[TASK TO CARRY OUT]
Retype word for word the stretch of entries below from the line that has "Tap the words 'Bottom line'" through the line that has "198x145 pixels.", and omit the pictures.

● ● ●

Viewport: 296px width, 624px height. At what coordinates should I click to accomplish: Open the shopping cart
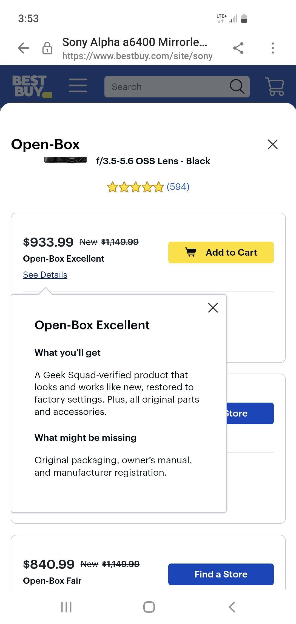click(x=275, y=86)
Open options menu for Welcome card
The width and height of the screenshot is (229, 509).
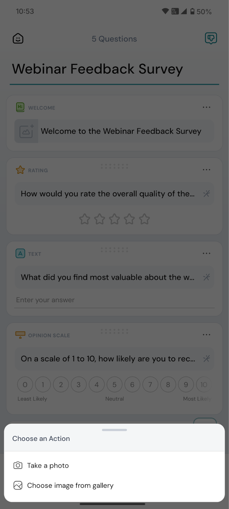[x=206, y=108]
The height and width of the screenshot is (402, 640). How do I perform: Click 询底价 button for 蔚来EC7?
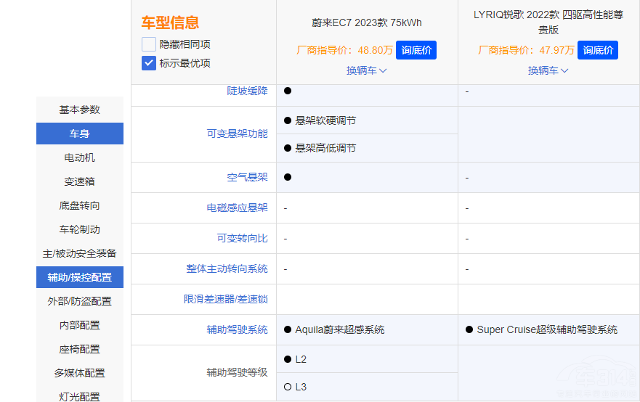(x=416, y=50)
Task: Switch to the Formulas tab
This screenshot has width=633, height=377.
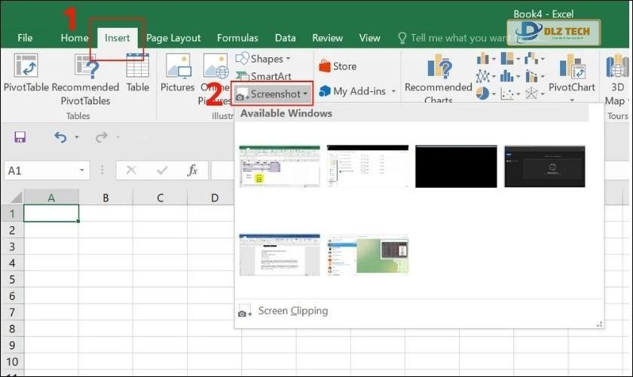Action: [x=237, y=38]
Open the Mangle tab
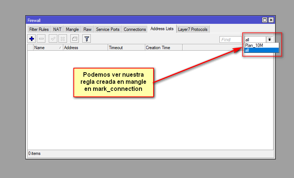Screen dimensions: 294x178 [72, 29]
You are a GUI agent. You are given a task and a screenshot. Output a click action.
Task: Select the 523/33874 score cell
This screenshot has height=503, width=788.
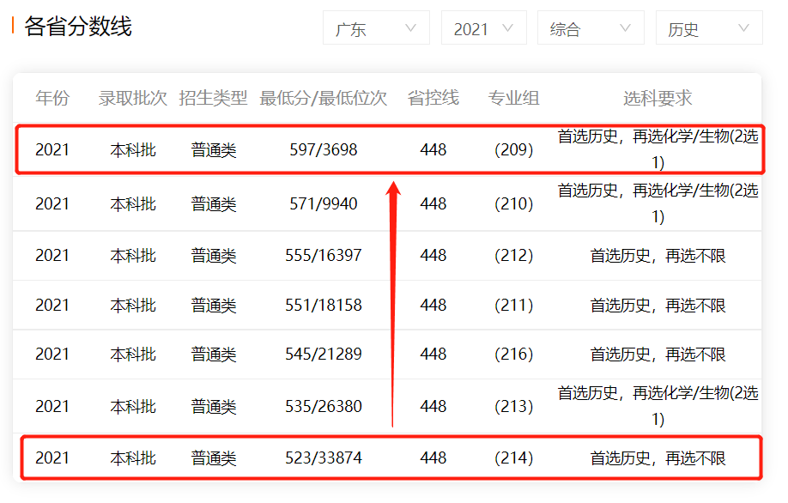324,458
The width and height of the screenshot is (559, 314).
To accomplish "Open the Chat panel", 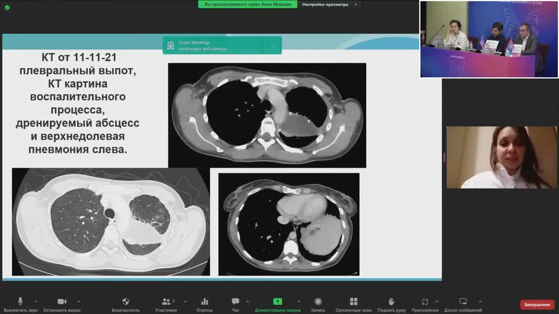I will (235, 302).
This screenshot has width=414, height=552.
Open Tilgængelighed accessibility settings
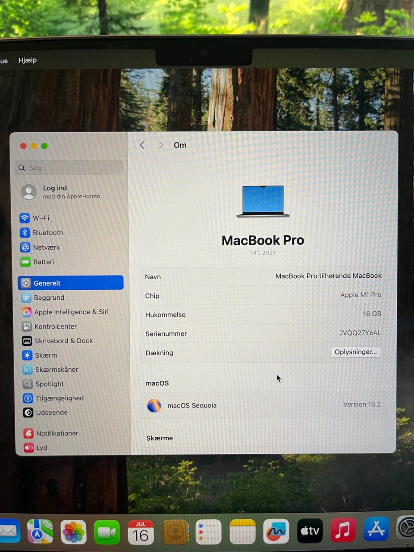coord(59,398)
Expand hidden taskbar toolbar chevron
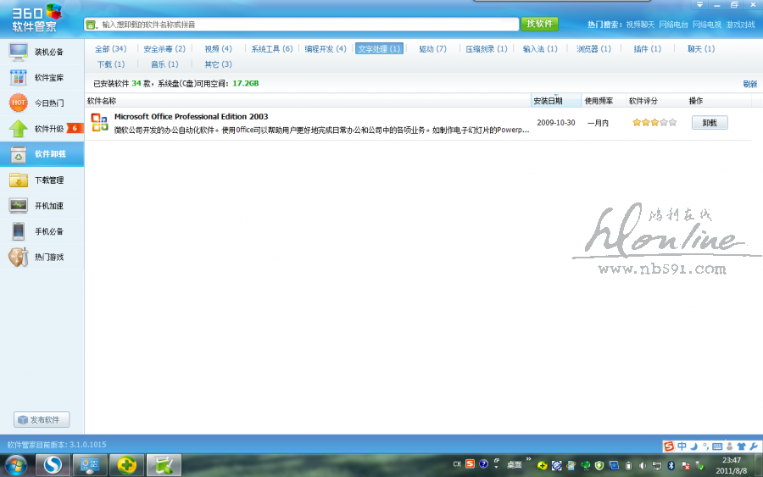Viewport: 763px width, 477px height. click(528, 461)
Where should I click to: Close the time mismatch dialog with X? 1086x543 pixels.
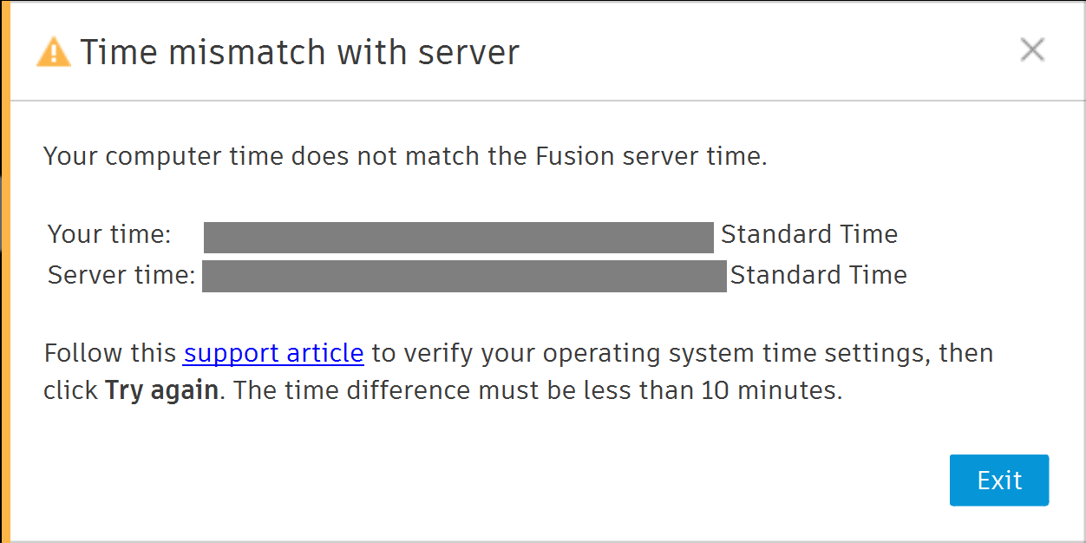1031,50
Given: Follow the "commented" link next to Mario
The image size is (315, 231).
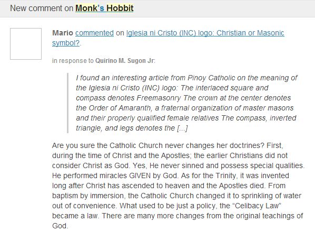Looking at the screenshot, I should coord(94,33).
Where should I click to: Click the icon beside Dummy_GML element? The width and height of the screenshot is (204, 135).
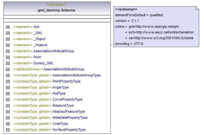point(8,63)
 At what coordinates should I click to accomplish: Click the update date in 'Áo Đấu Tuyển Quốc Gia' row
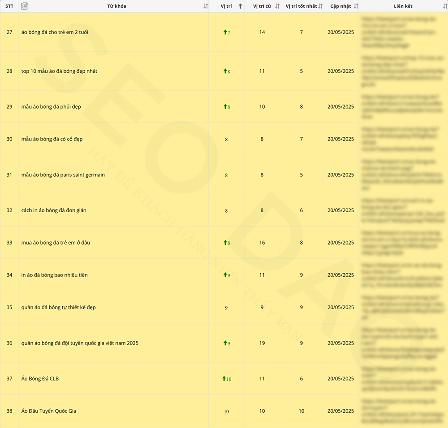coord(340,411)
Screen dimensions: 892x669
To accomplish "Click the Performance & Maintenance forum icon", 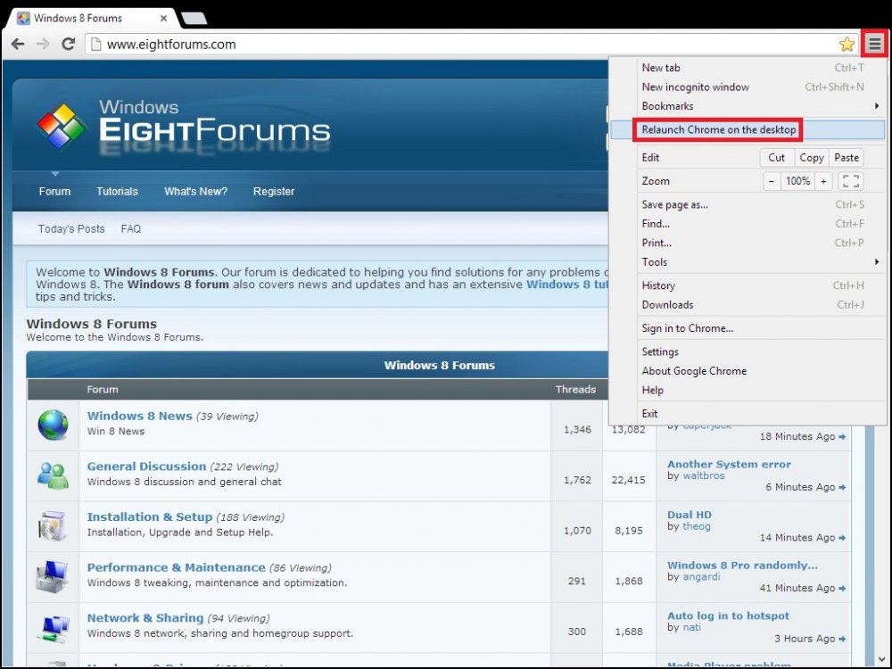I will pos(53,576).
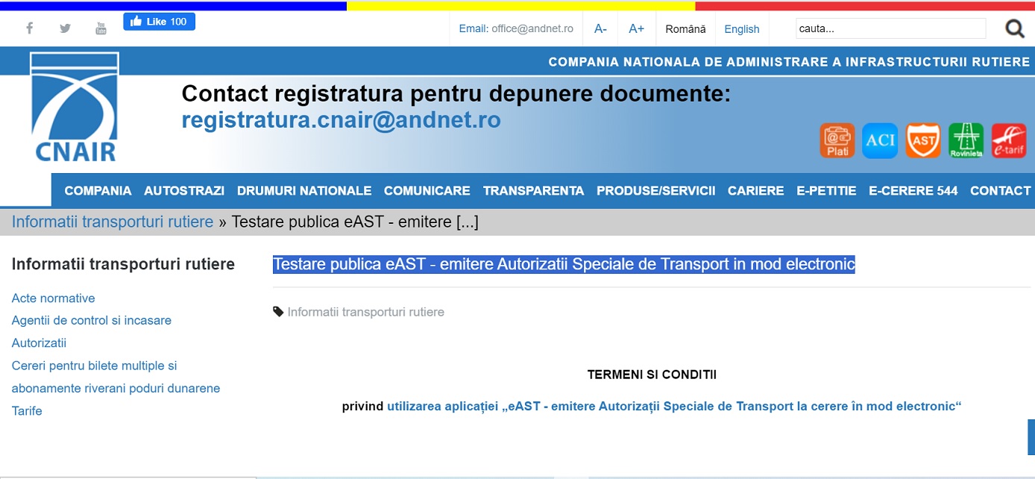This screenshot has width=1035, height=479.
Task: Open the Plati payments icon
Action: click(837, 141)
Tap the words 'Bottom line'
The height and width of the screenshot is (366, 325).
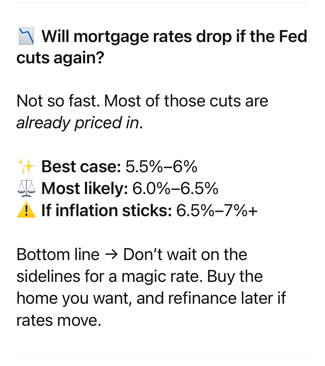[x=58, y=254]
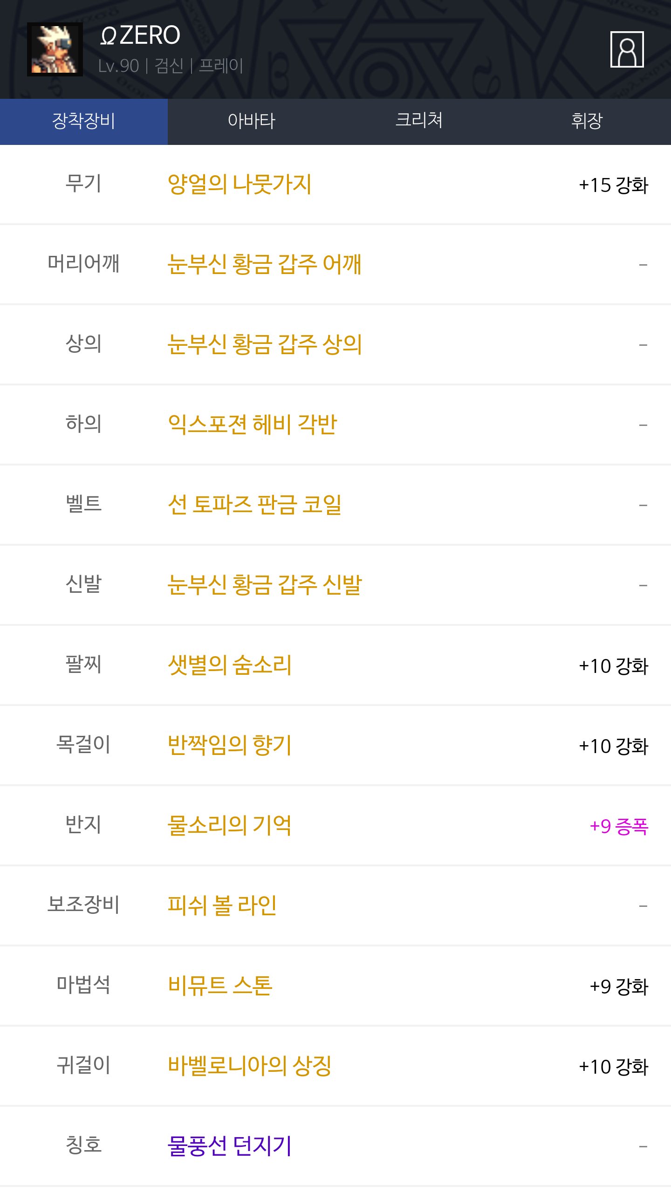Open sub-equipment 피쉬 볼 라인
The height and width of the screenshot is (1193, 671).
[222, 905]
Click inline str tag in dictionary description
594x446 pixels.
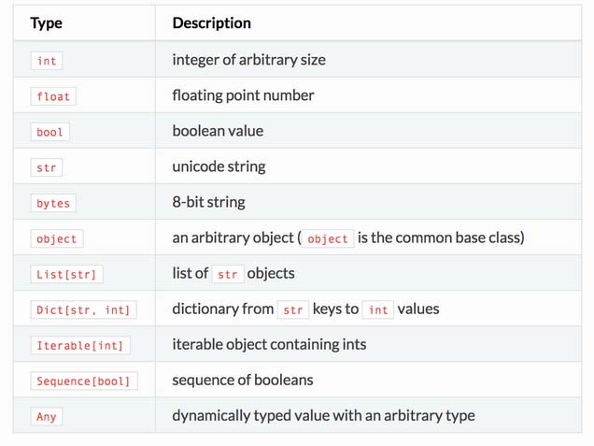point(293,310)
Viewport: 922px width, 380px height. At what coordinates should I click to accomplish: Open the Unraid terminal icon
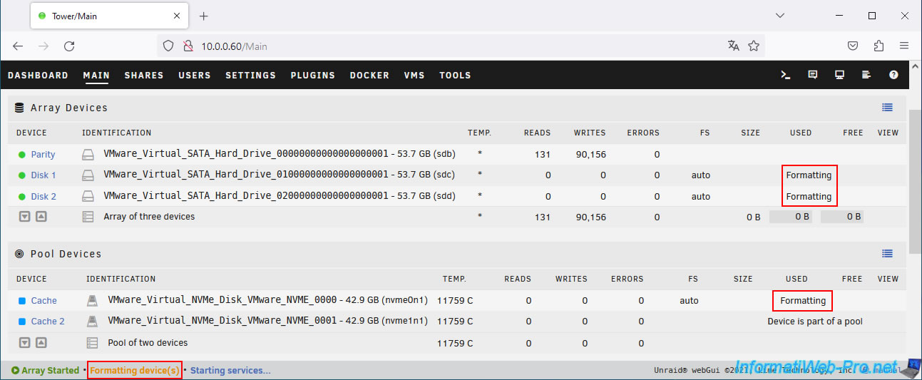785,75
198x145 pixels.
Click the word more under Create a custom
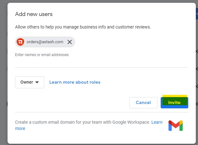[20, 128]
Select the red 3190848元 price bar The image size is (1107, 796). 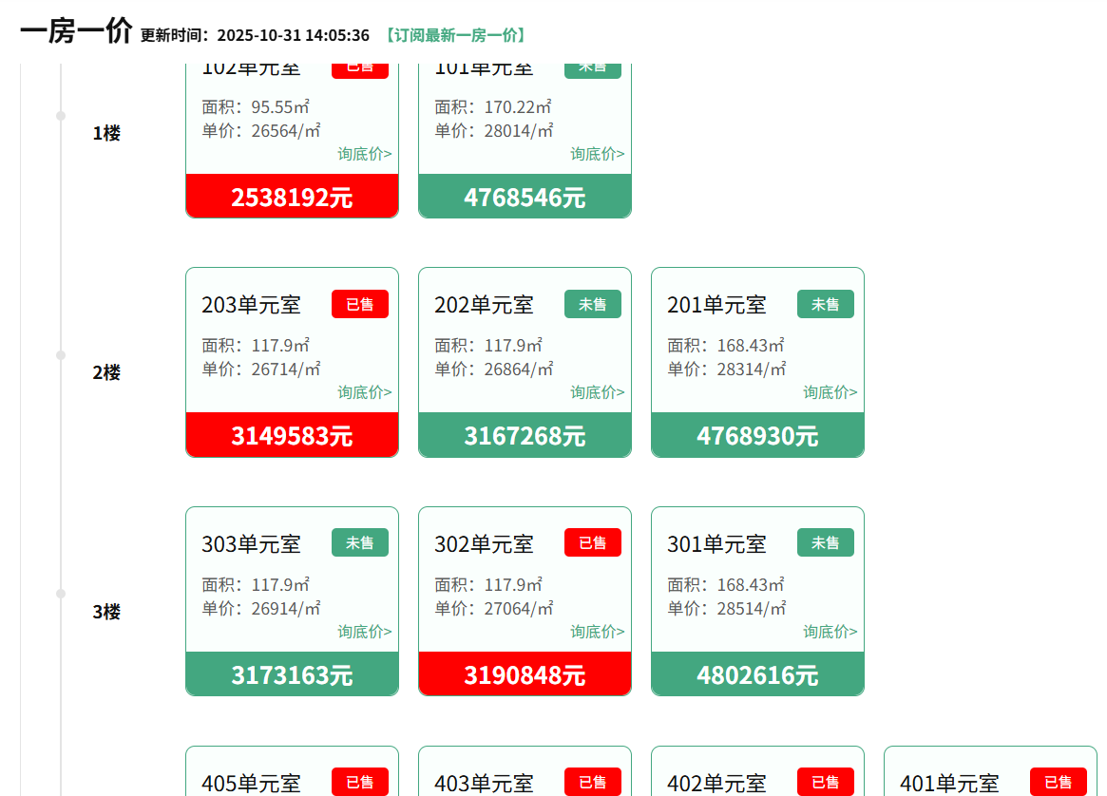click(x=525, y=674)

● ● ●

[FINISHED TASK]
Tap the words 'Bottom line'
The height and width of the screenshot is (366, 325).
[x=58, y=254]
Open sub-equipment 피쉬 볼 라인
The height and width of the screenshot is (1193, 671).
[222, 905]
Click inline str tag in dictionary description
594x446 pixels.
point(293,310)
Viewport: 922px width, 380px height. At what coordinates should I click to accomplish: Open the Unraid terminal icon
785,75
198x145 pixels.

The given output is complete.